__Text block__.
Linked by David Adams on Thu 29th Sep 2011 23:47 UTC, submitted by lucas_maximus
Linux Linux is struggling on the desktop because it only has a small number of "great" apps, according to the Gnome co-creator. Miguel de Icaza, co-creator of the Gnome desktop, told tech journalist Tim Anderson at the recent Windows 8 Build conference "When you count how many great desktop apps there are on Linux, you can probably name 10," de Icaza said, according to a post on Anderson's IT Writing blog. "You work really hard, you can probably name 20. We've managed to p*** off developers every step of the way, breaking APIs all the time."
Permalink for comment 491711
To read all comments associated with this story, please click here.
RE[7]: Comment by stabbyjones
by lemur2 on Mon 3rd Oct 2011 21:59 UTC in reply to "RE[6]: Comment by stabbyjones"
lemur2
Member since:
2007-02-17

"If one gets a desktop Linux LiveCD today, and installs it on a bare machine, it will work instantly out of the box. Yes, I repeat, it will "just work".
Not in my experience. Any hardware that is the slightest bit new, and Linux is likely to fail in "interesting" ways. For example, in 2009 I built a new desktop system using a Gigabyte X58 motherboard, Core i7 920 and a pair of SATA Velociraptor drives. None of the Linux distributions could run it. I had to custom-compile the latest Linux -rc versions just to get the SATA drivers. Then I needed binary ATI video drivers because the open source drivers couldn't handle the card. This year I got a Samsung Series 9 laptop. Very nice, but no optical drive. So, off I went to boot a Fedora Live CD from a USB stick. Should be easy right? There's even a tool for it. Heck no. The Live CD assumes that the media (the USB key in this case) will have the same volume name that the CD was burned with. Took me a couple of hours to figure that one out! Then there were all the problems, like reboot crashing the machine (had to add reboot=k), and the LED flashing after a crash preventing the power-off key from working (had to add another kernel option to fix that) and EXT4 defaulting to not using TRIM on the SSD. So, to repeat: In my personal experience with Linux, which I like a lot, it takes a software engineer and sysadmin to make Linux "just work." "

__Work task 1__. In the Linux desktop discussion, what motherboard went into the desktop system built in 2009?
__Work task 2__. Pick up the Linux desktop discussion after its final sentence and continue it.
The listing that comes next is separate material unrelated to the Linux desktop discussion.

__Dataset section__.
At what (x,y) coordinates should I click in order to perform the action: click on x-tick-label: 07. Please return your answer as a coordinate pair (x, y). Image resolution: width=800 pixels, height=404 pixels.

__Response 1__. A Gigabyte X58 motherboard.

__Response 2__.
Get real. Who exactly are you trying to kid?

Firstly, if one were to do for Linux the same as one did for Windows, and buy it pre-installed on a machine designed to run it, then Linux too would "just work". It would "just work" very well indeed, and unlike Windows it would continue to work very well. It would not get slower with time, and it would be quite unlikely to ever get compromised by malware.

For self-installed Linux, one puts in a LiveCD, and on 95% of machines it will indeed "just work". Of the existing machines out there today, a current desktop Linux distribution tailored for that class of machine will "just work" far more often than any current version of Windows. These are machines designed for Windows, mind you. Linux is far, far easier to self-install and get to a satisfactory working state than Windows is.

Linux has more working drivers for more hardware than any other OS on the planet, by quite a long way. Linux runs on more hardware than any other OS.

The ball is back in your court.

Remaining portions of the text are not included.